1965 · String Algorithms
How far apart are two words? Count the keystrokes it takes to turn one into the other.
This is the first technique in the series that drops below the word. Every method before it treated the word as an atom; edit distance looks inside, at the sequence of characters. The Levenshtein distance between two strings is the minimum number of single-character edits — insertions, deletions, and substitutions — needed to transform one into the other. "loue" becomes "love" with a single substitution, so their distance is 1.
Trying every possible sequence of edits is exponential, so Levenshtein's contribution was a dynamic-programming solution. You fill an (m+1) × (n+1) grid where each cell holds the edit distance between a prefix of the source and a prefix of the target. The first row and column are the base cases — building a prefix up from the empty string, one edit per character. Every other cell is the cheapest of three moves into it: delete, insert, or substitute (free if the two characters already match).

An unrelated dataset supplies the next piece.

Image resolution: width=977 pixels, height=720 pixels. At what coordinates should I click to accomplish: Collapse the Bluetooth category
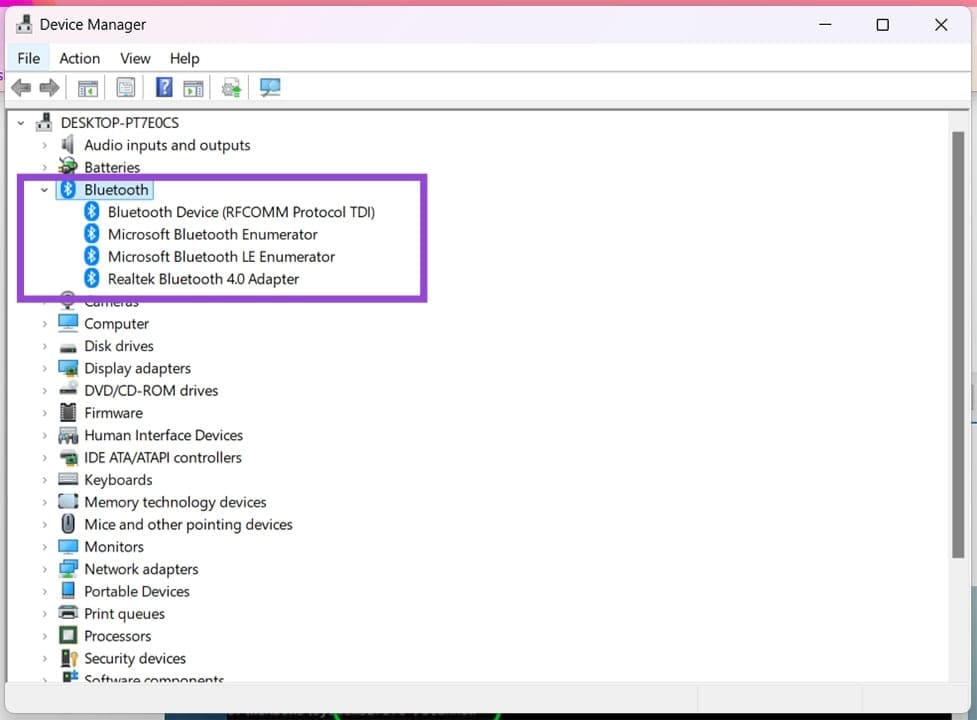pyautogui.click(x=43, y=189)
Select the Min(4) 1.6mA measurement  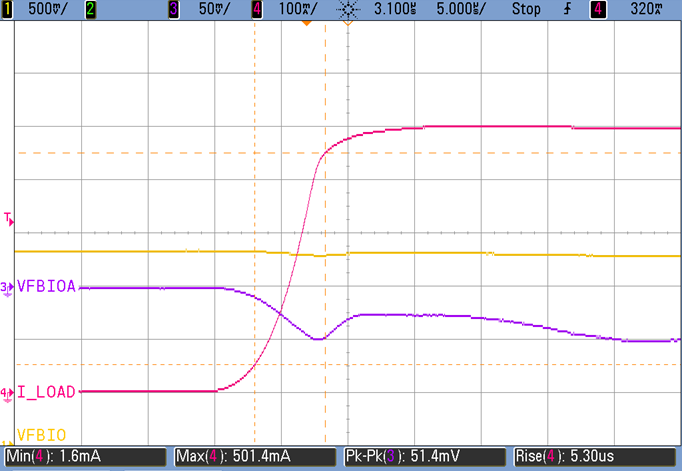tap(84, 457)
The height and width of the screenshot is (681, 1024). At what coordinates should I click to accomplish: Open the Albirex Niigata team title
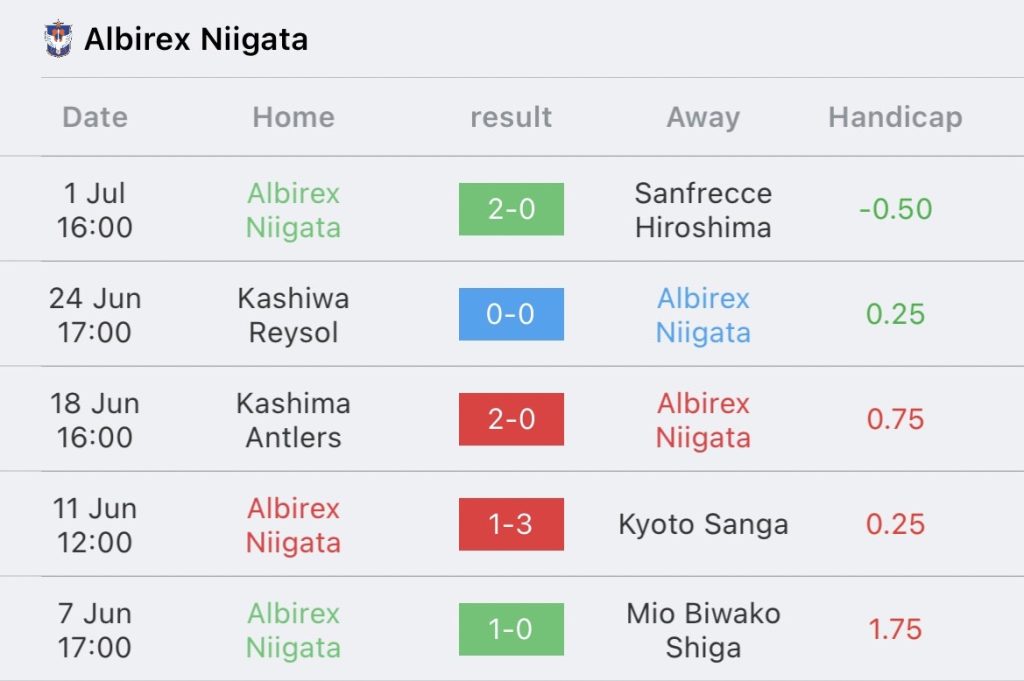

The answer to the whole problem lands in the bottom-right cell. Trace the cheapest path back to the top-left corner and you recover the actual alignment — which characters matched, which were edited.
| l | o | v | e | ||
|---|---|---|---|---|---|
| 0 | 1 | 2 | 3 | 4 | |
| l | 1 | 0 | 1 | 2 | 3 |
| o | 2 | 1 | 0 | 1 | 2 |
| u | 3 | 2 | 1 | 1 | 2 |
| e | 4 | 3 | 2 | 2 | 1 |
The real matrix the program computes for "loue" → "love". The highlighted diagonal is the cheapest path: l and o match (cost stays 0), u vs v differ so the cost climbs by one substitution, then e matches and the cost holds. The bottom-right cell, 1, is the edit distance. Run as a spell-checker over Shakespeare's 3,170-word vocabulary, "loue" sits one edit from three real words at once — lose, loud, and love — which distance alone cannot tell apart. (The README's worked matrix uses loue → lose instead — the CLI's default, alphabetically-first pick among the three; both cost exactly 1 edit.)
It sees surface form, never meaning. "car" and "automobile" are synonyms yet sit eight edits apart, while "cat" and "cot" are one edit apart and completely unrelated. Distance on letters is a poor proxy for distance in meaning — the very gap that distributional and embedding methods later exist to close.
It is O(m × n) per comparison. Filling the grid costs the product of the two string lengths, and a naive spell-check runs it once for every word in the vocabulary. Over a real dictionary of hundreds of thousands of words that linear scan is far too slow, so production systems reach for tries, BK-trees, or finite-state automata.
All edits cost the same. Substituting "u→v" — a classic OCR and early-modern-spelling confusion — costs exactly as much as "u→z". Real applications weight edits by keyboard adjacency, phonetic similarity, or observed typo frequency; plain Levenshtein has no way to express that one mistake is likelier than another.